Ampleforth Abbey is a monastery of Benedictine monks a mile to the east of Ampleforth, North Yorkshire, England, part of the English Benedictine Congregation.  It claims descent from the pre-Reformation community at Westminster Abbey through the last surviving monk from Westminster, Sigebert Buckley (c. 1520 - c. 1610). As of 2023 the monastery has 46 monks.

History

The Abbey was founded in a house given to Father Anselm Bolton by Lady Anne Fairfax, daughter of Charles Gregory Fairfax, 9th Viscount Fairfax of Emley.

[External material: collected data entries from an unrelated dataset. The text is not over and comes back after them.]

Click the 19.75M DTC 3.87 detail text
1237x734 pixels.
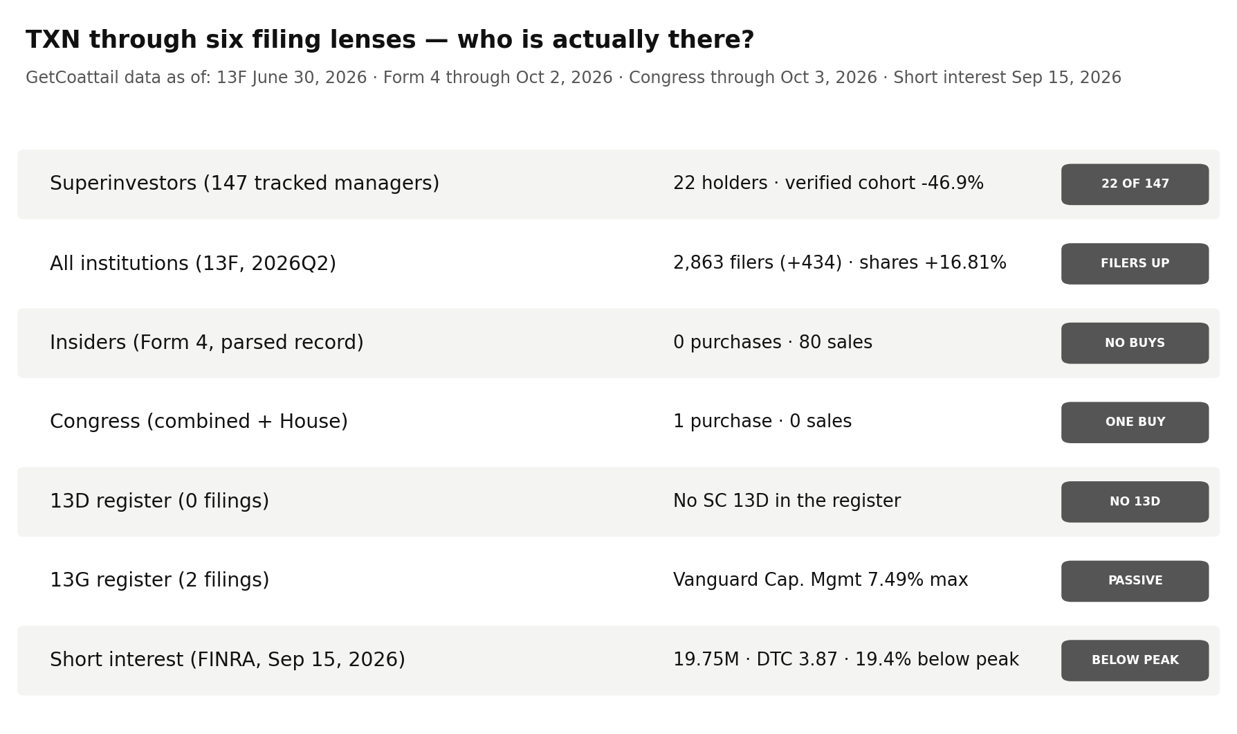846,660
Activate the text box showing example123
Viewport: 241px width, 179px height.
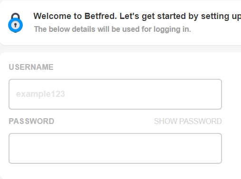coord(115,94)
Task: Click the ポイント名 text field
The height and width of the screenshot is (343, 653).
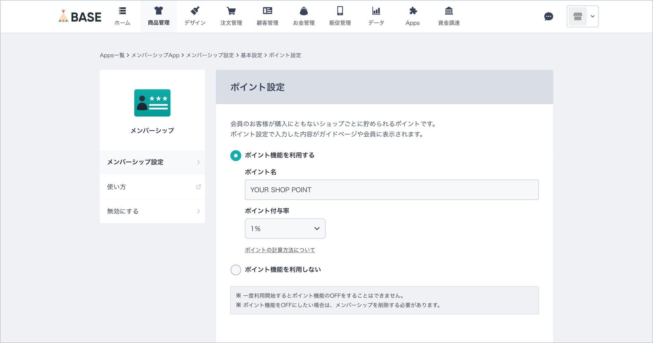Action: point(391,190)
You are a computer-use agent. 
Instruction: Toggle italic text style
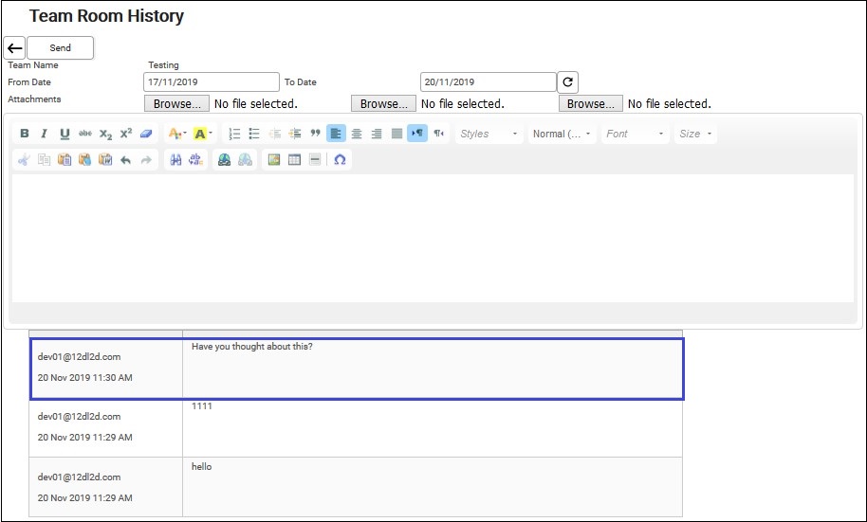tap(45, 134)
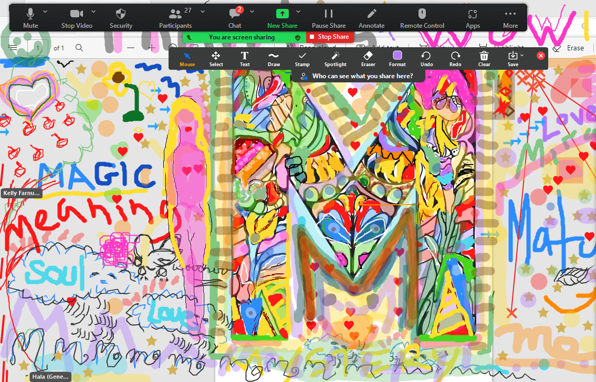Pause the screen share
This screenshot has height=382, width=596.
click(x=329, y=18)
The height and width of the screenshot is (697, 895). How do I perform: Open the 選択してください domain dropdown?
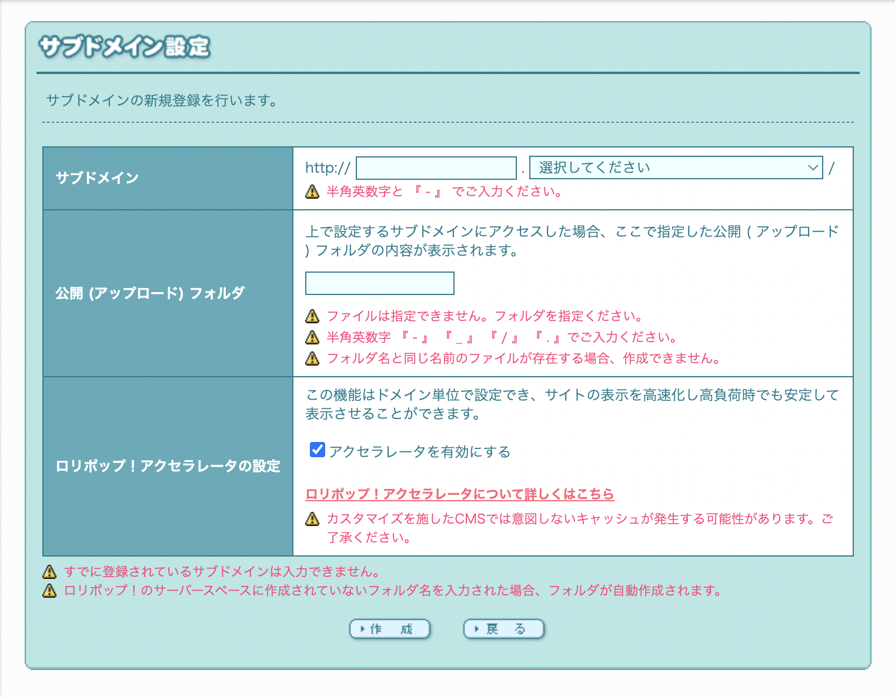click(x=675, y=167)
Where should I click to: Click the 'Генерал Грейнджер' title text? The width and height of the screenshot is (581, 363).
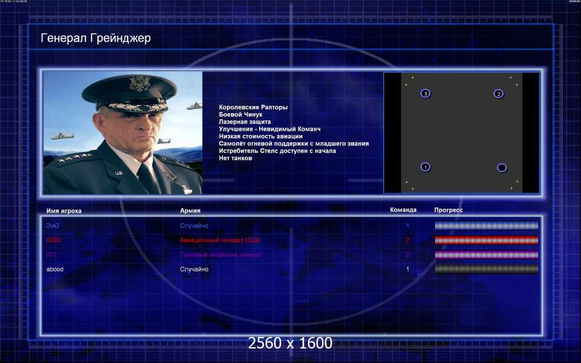coord(96,39)
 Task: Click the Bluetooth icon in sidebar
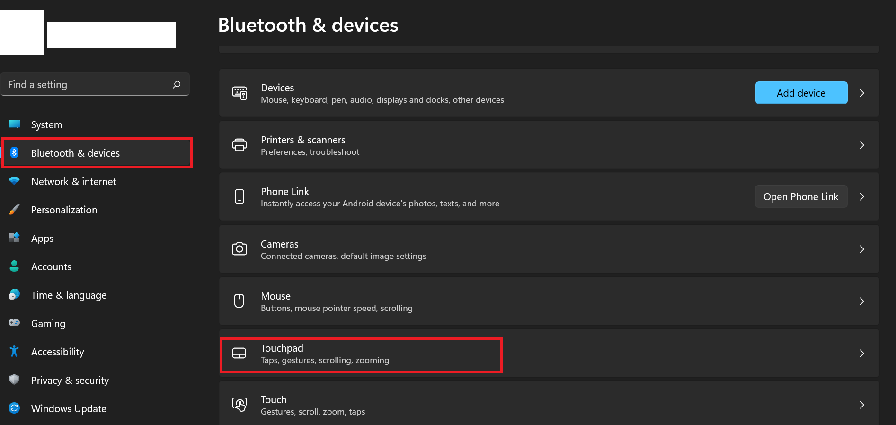(x=14, y=152)
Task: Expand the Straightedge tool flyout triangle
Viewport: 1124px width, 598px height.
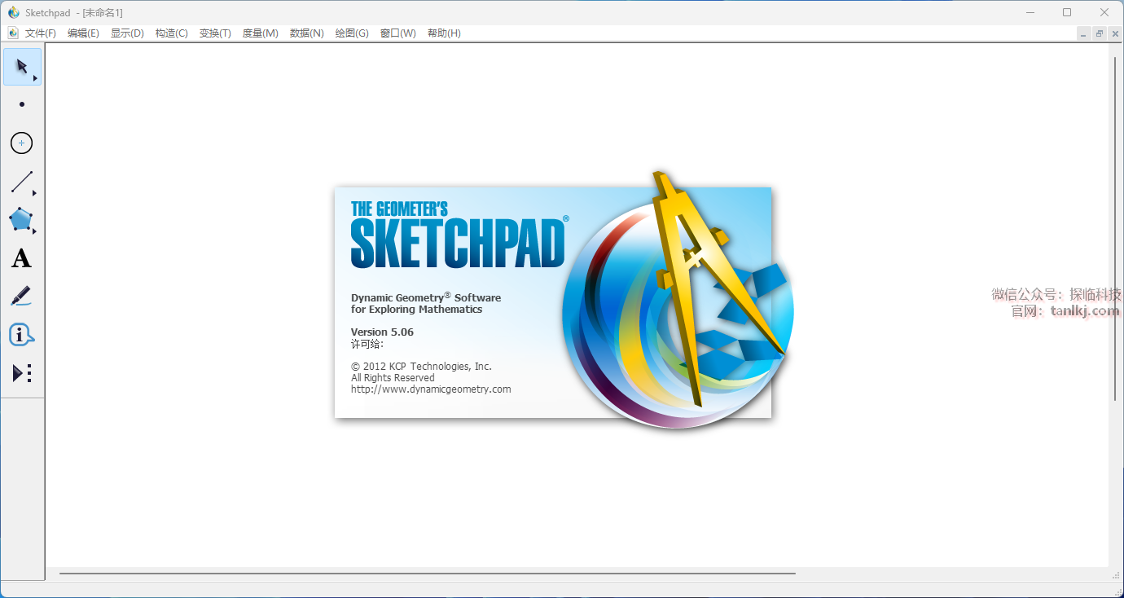Action: [35, 194]
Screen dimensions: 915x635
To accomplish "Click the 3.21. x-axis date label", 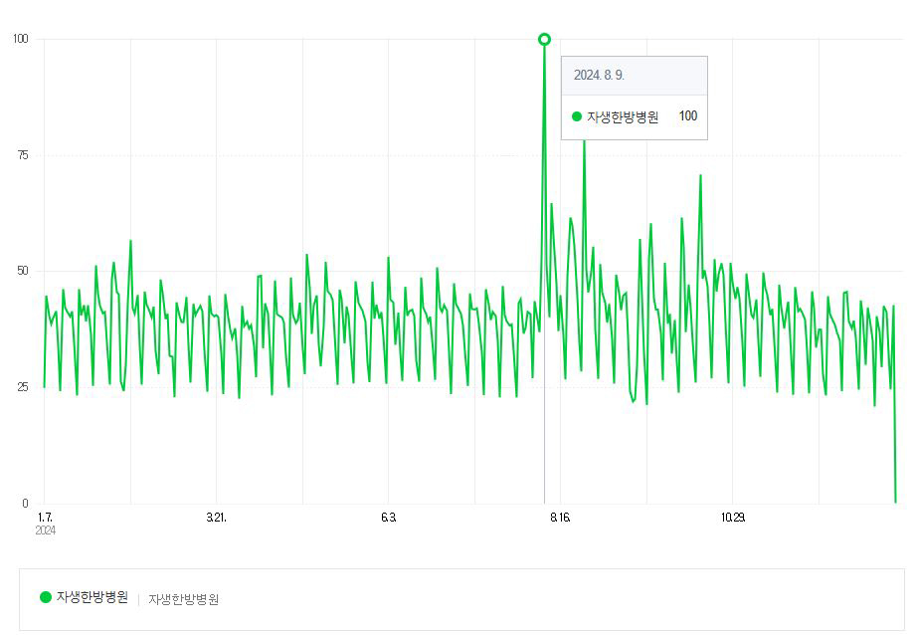I will (x=216, y=518).
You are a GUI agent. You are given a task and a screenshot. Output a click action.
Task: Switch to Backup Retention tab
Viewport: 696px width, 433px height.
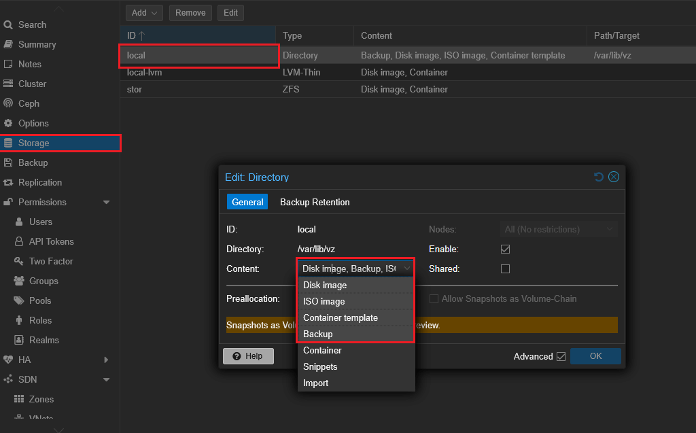coord(315,202)
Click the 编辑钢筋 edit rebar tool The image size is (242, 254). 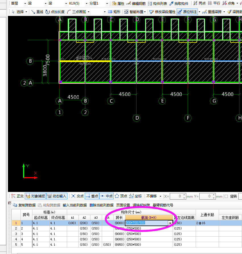(136, 3)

This house was taken over by Dr Brewer, President of the Congregation, on 30 July 1802. Since leaving Dieulouard in Lorraine, where its members had joined Spanish and Cassinese Benedictines to form the monastery of St Laurence, the community had been successively at Acton Burnell, Tranmere, Scholes, Vernon Hall and Parbold Hall, under its superior, Dr Marsh.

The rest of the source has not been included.